# Extracted entries
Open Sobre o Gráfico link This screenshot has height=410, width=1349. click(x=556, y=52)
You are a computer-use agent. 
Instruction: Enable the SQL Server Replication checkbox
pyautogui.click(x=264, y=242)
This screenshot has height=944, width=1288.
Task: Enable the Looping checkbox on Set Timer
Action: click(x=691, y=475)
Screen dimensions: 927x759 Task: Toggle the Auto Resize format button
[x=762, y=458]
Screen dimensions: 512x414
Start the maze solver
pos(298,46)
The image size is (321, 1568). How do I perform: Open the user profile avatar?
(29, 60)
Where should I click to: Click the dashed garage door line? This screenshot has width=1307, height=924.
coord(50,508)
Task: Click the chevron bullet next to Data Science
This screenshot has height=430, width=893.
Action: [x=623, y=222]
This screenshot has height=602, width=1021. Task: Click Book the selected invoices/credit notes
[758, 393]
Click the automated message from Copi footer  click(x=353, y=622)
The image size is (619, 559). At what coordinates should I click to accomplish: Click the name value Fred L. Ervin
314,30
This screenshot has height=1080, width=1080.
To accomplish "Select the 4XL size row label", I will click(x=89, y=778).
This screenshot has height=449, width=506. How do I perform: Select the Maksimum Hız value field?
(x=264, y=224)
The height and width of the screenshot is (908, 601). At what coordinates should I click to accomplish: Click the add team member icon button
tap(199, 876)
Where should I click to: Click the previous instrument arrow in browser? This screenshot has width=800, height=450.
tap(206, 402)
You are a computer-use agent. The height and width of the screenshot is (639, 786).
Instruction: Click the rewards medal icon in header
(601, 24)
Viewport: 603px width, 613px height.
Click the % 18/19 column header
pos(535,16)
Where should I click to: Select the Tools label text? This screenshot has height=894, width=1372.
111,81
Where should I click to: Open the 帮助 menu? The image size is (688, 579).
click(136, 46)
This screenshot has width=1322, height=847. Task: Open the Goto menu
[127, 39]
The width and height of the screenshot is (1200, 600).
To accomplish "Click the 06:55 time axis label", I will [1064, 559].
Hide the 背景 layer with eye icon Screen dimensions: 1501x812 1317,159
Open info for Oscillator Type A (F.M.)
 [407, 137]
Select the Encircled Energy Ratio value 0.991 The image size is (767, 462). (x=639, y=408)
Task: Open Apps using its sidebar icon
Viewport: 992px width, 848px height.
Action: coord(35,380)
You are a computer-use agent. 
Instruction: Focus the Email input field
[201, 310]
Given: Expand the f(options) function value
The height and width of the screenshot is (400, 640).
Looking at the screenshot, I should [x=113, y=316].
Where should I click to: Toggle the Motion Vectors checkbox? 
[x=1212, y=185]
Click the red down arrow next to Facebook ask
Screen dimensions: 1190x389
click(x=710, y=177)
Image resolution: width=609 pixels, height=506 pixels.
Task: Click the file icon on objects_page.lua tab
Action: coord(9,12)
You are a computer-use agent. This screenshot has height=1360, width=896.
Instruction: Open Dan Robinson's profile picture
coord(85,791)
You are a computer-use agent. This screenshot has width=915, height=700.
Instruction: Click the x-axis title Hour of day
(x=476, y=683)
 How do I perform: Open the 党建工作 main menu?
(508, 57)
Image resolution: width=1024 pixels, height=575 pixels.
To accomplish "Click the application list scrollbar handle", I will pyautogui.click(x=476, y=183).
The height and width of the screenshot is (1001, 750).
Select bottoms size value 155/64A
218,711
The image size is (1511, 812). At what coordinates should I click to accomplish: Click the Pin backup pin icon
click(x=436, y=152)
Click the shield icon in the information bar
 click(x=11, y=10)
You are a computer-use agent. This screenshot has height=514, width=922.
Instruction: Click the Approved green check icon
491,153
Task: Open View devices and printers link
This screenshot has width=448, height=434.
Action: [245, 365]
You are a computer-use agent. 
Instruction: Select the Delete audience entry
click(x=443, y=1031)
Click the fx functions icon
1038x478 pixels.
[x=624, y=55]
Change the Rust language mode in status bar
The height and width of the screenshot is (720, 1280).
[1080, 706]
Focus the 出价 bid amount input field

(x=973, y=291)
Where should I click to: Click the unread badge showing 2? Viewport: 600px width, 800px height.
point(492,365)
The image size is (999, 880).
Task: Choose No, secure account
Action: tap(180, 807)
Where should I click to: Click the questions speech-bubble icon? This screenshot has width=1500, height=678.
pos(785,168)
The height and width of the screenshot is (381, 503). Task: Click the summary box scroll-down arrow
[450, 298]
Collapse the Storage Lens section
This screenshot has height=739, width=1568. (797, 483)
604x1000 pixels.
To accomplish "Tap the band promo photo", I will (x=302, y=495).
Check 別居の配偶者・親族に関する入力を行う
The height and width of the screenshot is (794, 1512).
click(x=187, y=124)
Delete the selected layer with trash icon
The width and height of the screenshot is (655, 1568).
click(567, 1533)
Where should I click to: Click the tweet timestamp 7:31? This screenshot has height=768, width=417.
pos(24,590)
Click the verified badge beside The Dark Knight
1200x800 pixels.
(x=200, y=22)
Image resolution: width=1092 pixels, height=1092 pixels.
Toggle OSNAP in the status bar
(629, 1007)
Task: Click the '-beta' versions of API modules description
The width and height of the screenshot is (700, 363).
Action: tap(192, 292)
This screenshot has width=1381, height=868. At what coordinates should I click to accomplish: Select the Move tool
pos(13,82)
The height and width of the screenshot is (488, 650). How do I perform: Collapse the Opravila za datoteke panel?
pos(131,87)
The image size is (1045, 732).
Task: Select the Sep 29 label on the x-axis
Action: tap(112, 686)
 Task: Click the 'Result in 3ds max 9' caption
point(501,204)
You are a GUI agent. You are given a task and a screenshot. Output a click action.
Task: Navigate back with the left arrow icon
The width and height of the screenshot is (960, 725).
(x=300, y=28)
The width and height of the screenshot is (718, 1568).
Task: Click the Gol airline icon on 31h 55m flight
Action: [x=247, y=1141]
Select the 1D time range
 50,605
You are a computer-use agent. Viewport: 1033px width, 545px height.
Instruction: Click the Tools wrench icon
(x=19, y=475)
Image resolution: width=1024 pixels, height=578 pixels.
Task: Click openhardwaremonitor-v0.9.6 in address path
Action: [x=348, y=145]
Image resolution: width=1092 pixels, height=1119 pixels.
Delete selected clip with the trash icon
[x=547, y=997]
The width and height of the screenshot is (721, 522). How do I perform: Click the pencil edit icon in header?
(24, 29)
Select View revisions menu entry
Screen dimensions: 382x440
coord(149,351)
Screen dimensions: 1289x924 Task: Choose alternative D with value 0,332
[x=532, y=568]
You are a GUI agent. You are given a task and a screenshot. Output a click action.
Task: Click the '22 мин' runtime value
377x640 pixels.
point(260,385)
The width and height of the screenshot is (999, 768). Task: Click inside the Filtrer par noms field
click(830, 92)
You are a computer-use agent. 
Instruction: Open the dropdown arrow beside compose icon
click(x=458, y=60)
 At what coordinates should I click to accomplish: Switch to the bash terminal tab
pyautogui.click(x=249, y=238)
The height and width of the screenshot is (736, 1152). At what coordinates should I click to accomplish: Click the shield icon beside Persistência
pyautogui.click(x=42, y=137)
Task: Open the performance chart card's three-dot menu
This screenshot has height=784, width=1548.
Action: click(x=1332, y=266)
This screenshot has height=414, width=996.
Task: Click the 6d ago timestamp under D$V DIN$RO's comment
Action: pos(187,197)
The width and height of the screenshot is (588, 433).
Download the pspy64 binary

# Your task
In the entries above, count each line holding "link" and report the total and nothing more.

# Task output
2